MONDAY, May 2, 2022 (HealthDay News) — Child body size has a causal influence on the risk of type 1 diabetes (T1D), according to a study published online April 28 in Nature Communication.
Tom G. Richardson, Ph.D., of the University of Bristol in the UK, and his colleagues used Mendelian randomisation (MR) to prove that a child’s body size has an effect on the risk of T1D .
The researchers found that childhood body size had an effect on the risk of T1D (odds ratio, 2.05 per change in body size category), which persisted after multivariate MRI, including consideration body size at birth and in adulthood (odds ratio, 2.32) . Using data from a large-scale meta-analysis of T1D including 15,573 cases and 158,408 controls, the direct effect of child body size was validated (odds ratio, 1.94). Childhood body size has also been found to influence the risk of asthma, eczema and hypothyroidism, although these effects were mediated by body size later in life.
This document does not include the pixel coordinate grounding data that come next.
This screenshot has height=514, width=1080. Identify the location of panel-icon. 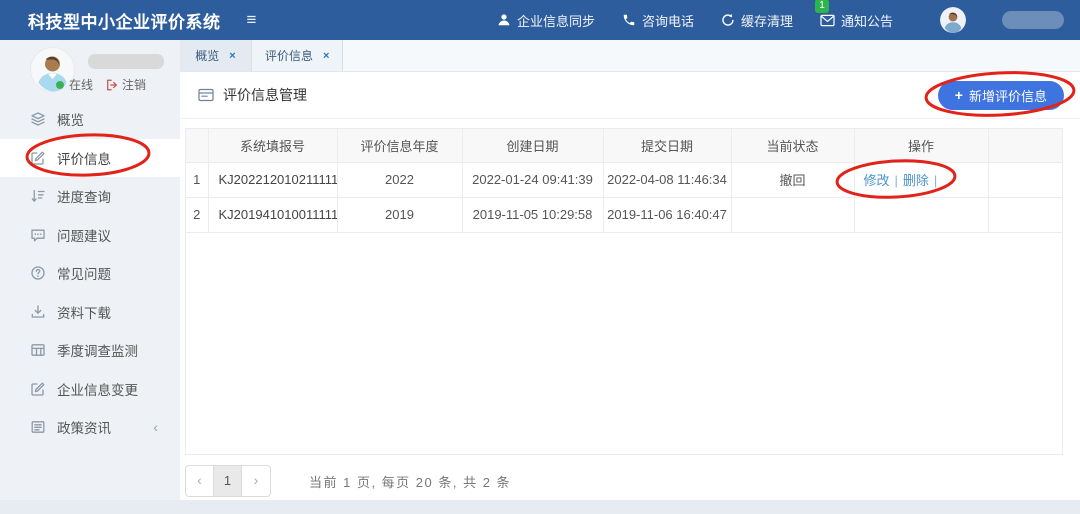
(206, 95). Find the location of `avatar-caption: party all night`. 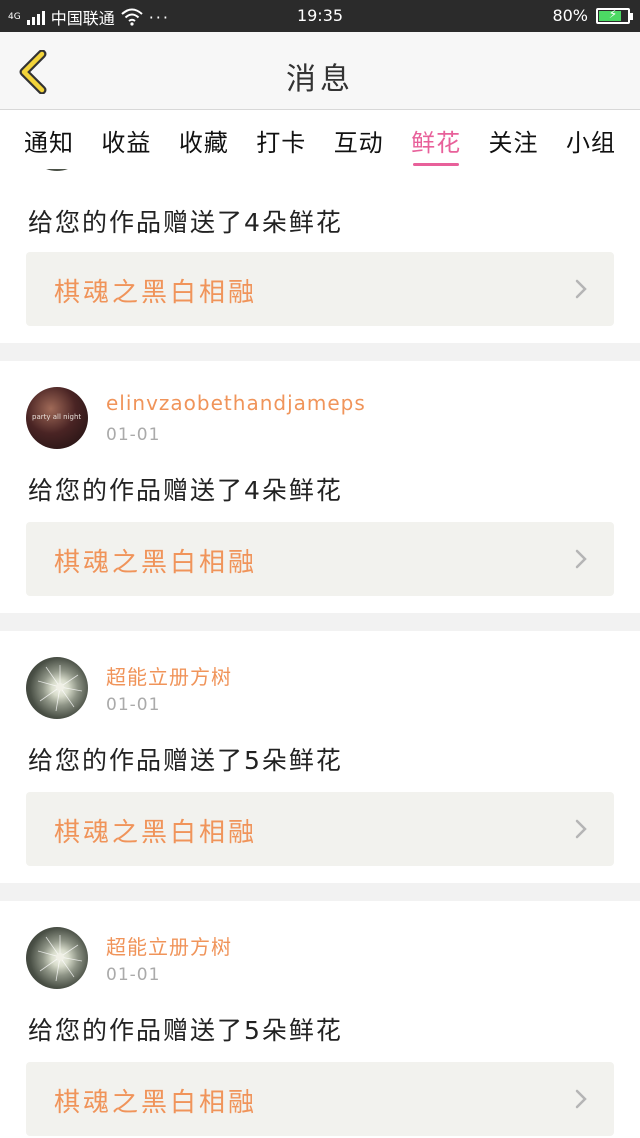

avatar-caption: party all night is located at coordinates (57, 417). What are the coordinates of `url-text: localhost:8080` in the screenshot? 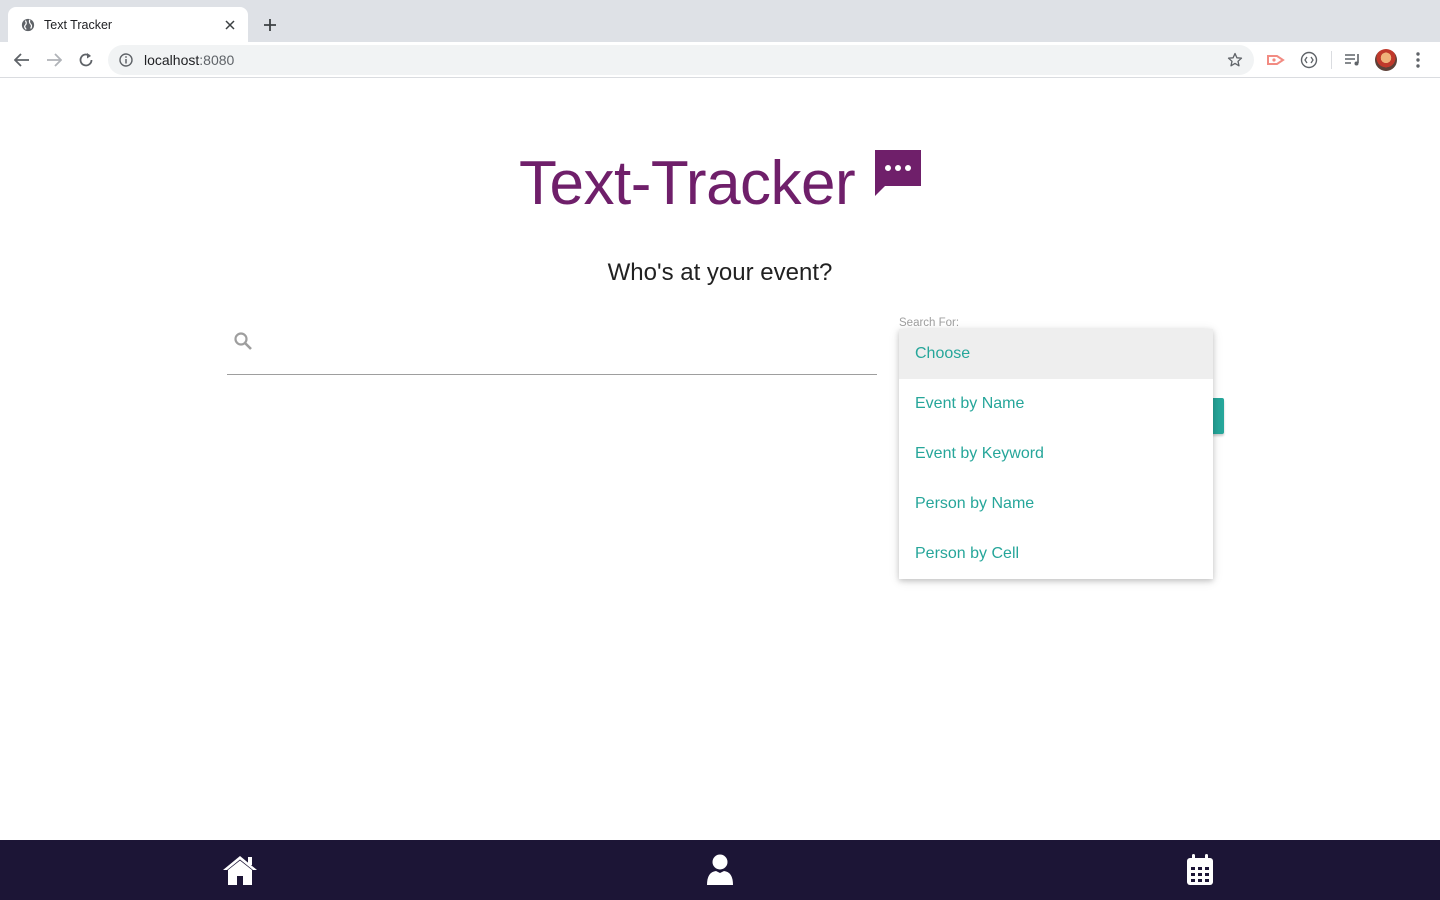 It's located at (189, 60).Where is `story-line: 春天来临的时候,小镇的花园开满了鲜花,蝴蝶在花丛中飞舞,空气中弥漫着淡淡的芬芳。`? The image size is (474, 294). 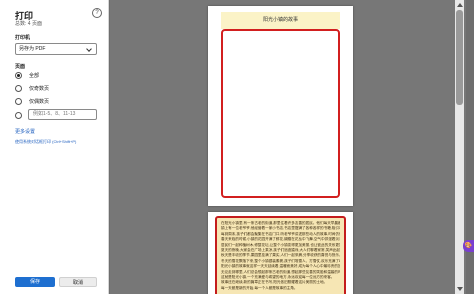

“Our findings underscore the importance of implementing preventive policies to reduce the prevalence of childhood obesity and its subsequent influence on the growing number of T1D cases,” the authors write. “This will help ease the healthcare burden and potentially improve the quality of life for people living with this lifelong condition.”
Two authors disclosed financial ties to the pharmaceutical industry.